They took turns telling the story, handing it back and forth. The place where they ended up, a living facility at Fort Detrick, really did seem like a dorm on the inside—the dorms they’d seen in movies, at least. Neither had ever set foot inside a real one. The only difference was that they couldn’t leave. They were two of just ten women living there, all of whom got along well enough. The atmosphere was relaxed, relatively speaking. It sure as hell wasn’t prison.

They got their first injections on day one. Nothing much to it—no worse than tetanus shots. The medical technicians said they might experience fever or chills, but they didn’t. Not even after all three shots had been administered. There were no ill effects at all, and for the next two months it stayed like that. One of the girls in the dorm had done pretty well in science in high school, and remembered reading about something called a control group. Sometimes in an experiment, one group of subjects would get a certain drug, say, and another group would
think
they were getting the drug but instead just got sugar pills or shots of some neutral solution. Maybe that had happened here. Maybe they were just the control. That was a nice thought, and it lasted until about the middle of month three.

When the effect started, it came on slowly. Little bouts of it, at first. Even when it got stronger, it was hard to notice, because it didn’t work among the women themselves. It only seemed to work on outsiders, like the medical techs, or people who drove past the building within a certain distance. For probably a week or better, each woman in the dorm kept the phenomenon to herself, afraid she was imagining it. Afraid she was going crazy.

Then the strangest thing happened: One of the techs, during a routine physical—they performed them twice a week—asked one of the girls a question he’d never asked before.

Are you hearing things in your head that seem unfamiliar? Thoughts that don’t seem to be your own?

The girl’s eyes went wide.
Yes,
she said.
Yes, what the hell is it?
Other girls overheard. They crowded around and spoke up, relieved to know they weren’t alone with their symptoms. In the midst of it all, the tech took out a phone and dialed, and that was the end of life in the dorm.

Within the hour, the ten of them were in a different building—not so much like a dorm, very much like a prison, in fact. Each had her own barred cell. Different researchers came to look at them. Most of these were older men, some of them in military uniforms. They spoke among themselves, talking about the women as if they weren’t standing right there, in their cages. As if the women couldn’t hear them. Which was strange, really, since the women could do much more than hear them.

“They knew we weren’t leaving that place,” Sandra said. “Not in two years. Not ever. They didn’t care that we could hear it in their thoughts, either. It didn’t matter what we knew. They had us.”

“For a while we thought they might use us to spy on people,” Audrey said. “Put us in hotel rooms next door to important guests—VIP types from other countries, something like that—find out what they were thinking. Sounds plausible, right? For the rest of our lives we’d just be glorified listening devices.”

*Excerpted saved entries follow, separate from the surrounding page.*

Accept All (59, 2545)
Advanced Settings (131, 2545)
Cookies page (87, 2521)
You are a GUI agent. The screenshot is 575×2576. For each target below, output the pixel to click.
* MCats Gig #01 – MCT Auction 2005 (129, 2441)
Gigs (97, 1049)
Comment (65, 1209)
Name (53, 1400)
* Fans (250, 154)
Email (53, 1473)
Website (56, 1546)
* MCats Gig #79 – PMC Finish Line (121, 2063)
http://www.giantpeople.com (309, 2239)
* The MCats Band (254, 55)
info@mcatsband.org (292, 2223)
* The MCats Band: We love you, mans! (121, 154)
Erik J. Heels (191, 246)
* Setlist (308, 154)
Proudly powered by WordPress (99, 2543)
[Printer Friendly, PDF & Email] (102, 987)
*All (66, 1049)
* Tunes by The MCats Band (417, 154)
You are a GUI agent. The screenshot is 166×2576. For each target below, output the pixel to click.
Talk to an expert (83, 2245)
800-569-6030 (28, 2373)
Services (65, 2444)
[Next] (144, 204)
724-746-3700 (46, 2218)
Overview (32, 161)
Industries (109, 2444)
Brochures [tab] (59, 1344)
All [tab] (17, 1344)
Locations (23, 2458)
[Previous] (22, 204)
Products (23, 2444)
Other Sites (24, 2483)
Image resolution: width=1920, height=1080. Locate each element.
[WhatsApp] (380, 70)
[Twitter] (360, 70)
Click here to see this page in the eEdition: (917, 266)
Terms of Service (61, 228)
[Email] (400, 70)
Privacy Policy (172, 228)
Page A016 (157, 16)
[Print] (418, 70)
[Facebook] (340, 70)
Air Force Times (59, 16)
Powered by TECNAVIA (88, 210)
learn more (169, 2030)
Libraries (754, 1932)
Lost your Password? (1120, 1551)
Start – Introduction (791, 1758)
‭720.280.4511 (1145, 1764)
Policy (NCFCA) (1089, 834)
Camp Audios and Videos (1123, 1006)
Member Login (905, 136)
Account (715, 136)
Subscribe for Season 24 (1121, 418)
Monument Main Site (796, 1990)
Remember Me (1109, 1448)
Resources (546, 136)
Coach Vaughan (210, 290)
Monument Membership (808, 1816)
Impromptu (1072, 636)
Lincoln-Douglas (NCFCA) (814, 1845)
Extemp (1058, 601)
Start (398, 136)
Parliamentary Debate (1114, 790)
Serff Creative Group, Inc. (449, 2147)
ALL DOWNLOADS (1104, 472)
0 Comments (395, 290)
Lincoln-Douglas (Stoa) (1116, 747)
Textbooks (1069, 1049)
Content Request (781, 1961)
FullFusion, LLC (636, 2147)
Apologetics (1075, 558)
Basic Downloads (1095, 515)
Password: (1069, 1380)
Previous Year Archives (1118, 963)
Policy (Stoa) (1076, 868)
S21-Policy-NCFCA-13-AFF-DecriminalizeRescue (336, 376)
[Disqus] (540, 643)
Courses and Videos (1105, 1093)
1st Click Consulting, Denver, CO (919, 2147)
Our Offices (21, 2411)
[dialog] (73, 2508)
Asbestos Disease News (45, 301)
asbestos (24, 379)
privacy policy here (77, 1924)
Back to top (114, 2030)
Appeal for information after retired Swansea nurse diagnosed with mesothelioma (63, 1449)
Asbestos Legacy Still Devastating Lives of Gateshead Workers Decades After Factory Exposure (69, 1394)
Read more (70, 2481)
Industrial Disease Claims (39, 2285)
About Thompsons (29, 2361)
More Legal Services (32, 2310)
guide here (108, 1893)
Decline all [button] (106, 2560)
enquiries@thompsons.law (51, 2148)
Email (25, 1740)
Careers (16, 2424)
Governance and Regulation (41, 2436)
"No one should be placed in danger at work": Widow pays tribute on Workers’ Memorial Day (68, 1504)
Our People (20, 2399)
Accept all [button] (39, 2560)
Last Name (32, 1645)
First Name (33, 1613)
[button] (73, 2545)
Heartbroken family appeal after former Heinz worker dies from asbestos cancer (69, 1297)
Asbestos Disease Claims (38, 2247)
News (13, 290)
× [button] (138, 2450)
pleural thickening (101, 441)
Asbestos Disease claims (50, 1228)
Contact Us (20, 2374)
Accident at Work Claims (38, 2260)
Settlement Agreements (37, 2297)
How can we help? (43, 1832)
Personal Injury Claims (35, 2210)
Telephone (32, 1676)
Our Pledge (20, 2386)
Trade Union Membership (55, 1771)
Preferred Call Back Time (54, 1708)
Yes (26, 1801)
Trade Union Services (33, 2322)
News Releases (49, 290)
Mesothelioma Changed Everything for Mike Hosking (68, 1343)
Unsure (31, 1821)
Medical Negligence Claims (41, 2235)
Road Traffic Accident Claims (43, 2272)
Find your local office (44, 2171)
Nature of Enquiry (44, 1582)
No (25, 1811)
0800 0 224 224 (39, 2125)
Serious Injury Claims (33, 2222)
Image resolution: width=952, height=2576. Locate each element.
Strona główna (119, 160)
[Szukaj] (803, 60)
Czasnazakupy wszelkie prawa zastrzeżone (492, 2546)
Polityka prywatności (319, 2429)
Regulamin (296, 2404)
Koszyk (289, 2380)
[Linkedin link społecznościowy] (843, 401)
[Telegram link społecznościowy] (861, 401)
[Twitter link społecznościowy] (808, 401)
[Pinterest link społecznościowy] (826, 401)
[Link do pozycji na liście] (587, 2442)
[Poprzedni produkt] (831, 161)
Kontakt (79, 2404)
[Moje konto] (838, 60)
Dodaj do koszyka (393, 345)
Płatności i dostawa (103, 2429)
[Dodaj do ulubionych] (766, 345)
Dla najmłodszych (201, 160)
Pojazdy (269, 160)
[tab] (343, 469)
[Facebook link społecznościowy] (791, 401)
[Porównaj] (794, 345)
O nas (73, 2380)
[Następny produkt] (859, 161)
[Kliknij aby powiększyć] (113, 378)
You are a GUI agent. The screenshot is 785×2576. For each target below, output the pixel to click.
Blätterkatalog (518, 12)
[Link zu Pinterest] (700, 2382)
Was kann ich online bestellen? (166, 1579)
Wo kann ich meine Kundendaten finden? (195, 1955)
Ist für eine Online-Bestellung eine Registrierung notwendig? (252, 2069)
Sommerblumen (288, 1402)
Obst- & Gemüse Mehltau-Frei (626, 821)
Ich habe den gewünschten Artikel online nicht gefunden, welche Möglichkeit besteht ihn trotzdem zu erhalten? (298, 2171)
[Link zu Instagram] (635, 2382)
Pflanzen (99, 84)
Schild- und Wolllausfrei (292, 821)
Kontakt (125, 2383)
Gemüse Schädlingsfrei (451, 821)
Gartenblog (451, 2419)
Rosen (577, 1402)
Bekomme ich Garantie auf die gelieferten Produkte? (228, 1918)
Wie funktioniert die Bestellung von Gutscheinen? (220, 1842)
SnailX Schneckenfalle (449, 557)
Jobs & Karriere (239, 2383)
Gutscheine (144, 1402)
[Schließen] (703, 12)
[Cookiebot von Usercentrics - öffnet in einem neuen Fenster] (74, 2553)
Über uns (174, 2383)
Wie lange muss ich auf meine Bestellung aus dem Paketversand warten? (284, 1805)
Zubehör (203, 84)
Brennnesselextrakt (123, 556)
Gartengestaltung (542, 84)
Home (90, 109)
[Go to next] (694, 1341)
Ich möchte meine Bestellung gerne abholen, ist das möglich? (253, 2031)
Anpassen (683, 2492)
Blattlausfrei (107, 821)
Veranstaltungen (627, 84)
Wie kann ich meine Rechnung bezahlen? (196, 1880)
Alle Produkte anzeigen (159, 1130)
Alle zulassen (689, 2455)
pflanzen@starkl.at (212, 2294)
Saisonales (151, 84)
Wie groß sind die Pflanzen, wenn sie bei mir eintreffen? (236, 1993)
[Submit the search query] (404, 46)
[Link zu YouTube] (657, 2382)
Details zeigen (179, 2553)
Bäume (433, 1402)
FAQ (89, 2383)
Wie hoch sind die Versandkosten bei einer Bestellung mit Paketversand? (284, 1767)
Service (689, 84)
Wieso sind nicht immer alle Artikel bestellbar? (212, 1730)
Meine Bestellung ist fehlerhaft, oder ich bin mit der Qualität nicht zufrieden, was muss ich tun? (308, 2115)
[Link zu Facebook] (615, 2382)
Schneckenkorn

She looked away into the glare of sunlight off the nearest towers. The highest floors gleamed wet where clouds had touched them.

“It turned out we weren’t even going to be that, though,” she said.

Dryden looked at them, one and then the other. “What did they want you to be?”

“White mice,” Sandra said. “We were going to stay locked up the rest of our lives, so they could watch us and see what happened long-term. See if the effect changed over time—got stronger or weaker, anything like that. See if we all got cancer in three years, or seven, or ten. See if we got Alzheimer’s in our thirties.”

“They
did
want human listening devices,” Audrey said, “but they were going to choose those people very carefully. People who were just right for the job.”

“So that was going to be it for us,” Sandra said. “Except our ages, nothing in that building was going to change for the rest of our lives. And then something happened. A physical exam of one of the women—her name was Rebecca Grant—turned up a result no one had even been looking for. Rebecca was pregnant. She’d conceived right before going to prison.”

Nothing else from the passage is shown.